• [Consigne écrite A]: Recopiez à l'identique les enregistrements, du tout début jusqu'à la ligne contenant "Action: click(x=95, y=655)", celle-ci comprise.

Cultiver le plaisir - Mieux prendre en compte le plaisir des élèves en EPS

LAVIE FRANÇOIS - Professeur agrégé EPS, Lycée Godefroy de Bouillon, Clermont-Fd , Plaisir en EPS
GAGNAIRE PHILIPPE - Professeur agrégé EPS, Collège Oradou, Clermont-Fd, , Plaisir en EPS
6è Rencontre AEEPS/Montpellier -3è Biennale/AFRAPS , 2007

Résumé : De nombreux auteurs observent une érosion du plaisir dans les cours d’EPS (Davisse et Louveau, Deslaurier, Colin). Pourtant, le plaisir est le ressort de l’apprentissage (Lobrot) et joue un rôle déterminant pour la pratique physique ultérieure (Perrin).

Alors comment mieux prendre en compte le plaisir des élèves en EPS ?

Comprendre les attentes " émotionnelles " des élèves

La convivialité, dans et autour de l’action, représente une attente forte pour tous les élèves quelle que soit l’APSA. Sur la population scolaire étudiée, les élèves privilégient soit la dimension conviviale soit dans une double dimension ludique/conviviale. L’aspect compétitif, traditionnellement central dans les APSA, est relégué au second plan. Donc, ce qui semble plutôt recherché par les élèves, mais également par tout pratiquant (Lefèvre, Loret, Parlebas), c’est la reliance, la quête du lien social, le partage d’émotions dans et autour de l’action.

• [Données sur les éléments et l'emplacement du texte]:
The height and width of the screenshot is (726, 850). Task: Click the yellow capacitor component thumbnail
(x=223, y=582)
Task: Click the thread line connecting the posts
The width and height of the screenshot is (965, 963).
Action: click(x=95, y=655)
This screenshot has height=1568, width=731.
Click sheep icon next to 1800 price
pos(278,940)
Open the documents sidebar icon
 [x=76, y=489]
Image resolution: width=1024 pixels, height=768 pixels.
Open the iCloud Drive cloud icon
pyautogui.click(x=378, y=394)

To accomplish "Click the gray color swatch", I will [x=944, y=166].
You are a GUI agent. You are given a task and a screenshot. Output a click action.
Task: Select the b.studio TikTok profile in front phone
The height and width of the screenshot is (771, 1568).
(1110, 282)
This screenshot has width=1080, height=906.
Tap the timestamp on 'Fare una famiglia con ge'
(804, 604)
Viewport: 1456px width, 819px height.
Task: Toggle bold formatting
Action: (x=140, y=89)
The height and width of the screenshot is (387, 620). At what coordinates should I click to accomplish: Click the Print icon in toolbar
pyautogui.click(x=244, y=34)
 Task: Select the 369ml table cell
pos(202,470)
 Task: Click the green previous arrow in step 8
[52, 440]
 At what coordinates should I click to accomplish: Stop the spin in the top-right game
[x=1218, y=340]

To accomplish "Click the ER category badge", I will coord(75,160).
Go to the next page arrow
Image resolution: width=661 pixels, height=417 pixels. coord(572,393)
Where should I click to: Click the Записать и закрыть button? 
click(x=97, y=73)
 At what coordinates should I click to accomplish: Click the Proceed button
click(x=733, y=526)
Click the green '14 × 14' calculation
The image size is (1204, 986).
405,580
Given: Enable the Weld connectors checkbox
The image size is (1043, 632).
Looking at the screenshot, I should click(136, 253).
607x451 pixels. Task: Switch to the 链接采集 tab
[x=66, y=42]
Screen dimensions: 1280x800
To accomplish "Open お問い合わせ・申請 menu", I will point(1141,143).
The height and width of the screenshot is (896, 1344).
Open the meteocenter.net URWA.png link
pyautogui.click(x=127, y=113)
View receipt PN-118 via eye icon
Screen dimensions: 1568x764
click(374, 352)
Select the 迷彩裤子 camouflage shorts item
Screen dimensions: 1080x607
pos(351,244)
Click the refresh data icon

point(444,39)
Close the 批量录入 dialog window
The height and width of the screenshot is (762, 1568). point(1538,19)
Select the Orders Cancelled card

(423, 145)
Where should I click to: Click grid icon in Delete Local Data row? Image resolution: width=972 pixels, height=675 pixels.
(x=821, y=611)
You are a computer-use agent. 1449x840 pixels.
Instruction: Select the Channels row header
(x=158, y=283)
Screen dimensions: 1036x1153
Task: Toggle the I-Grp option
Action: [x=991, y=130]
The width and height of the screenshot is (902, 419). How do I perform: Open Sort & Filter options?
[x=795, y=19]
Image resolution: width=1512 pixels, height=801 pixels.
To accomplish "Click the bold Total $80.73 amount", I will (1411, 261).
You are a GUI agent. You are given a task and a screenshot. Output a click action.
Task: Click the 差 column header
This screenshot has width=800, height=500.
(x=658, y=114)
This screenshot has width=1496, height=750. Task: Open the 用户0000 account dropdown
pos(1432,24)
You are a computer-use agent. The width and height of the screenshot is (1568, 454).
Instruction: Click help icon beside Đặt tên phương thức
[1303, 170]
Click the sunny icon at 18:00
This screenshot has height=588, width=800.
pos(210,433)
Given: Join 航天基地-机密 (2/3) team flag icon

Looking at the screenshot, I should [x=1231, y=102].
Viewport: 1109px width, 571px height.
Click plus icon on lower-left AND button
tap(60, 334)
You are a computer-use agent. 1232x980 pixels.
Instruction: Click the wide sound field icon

• [Consigne écrite B]: Traduisez en anglais cette phrase du texte sur le plaisir des élèves en EPS : « L’aspect compétitif, traditionnellement central dans les APSA, est relégué au second plan. »

• [Réponse attendue A]:
The height and width of the screenshot is (726, 850). Task: Click the yellow capacitor component thumbnail
(x=223, y=582)
Task: Click the thread line connecting the posts
The width and height of the screenshot is (965, 963).
Action: click(x=95, y=655)

• [Réponse attendue B]: The competitive aspect, traditionally central in APSA, is relegated to the background.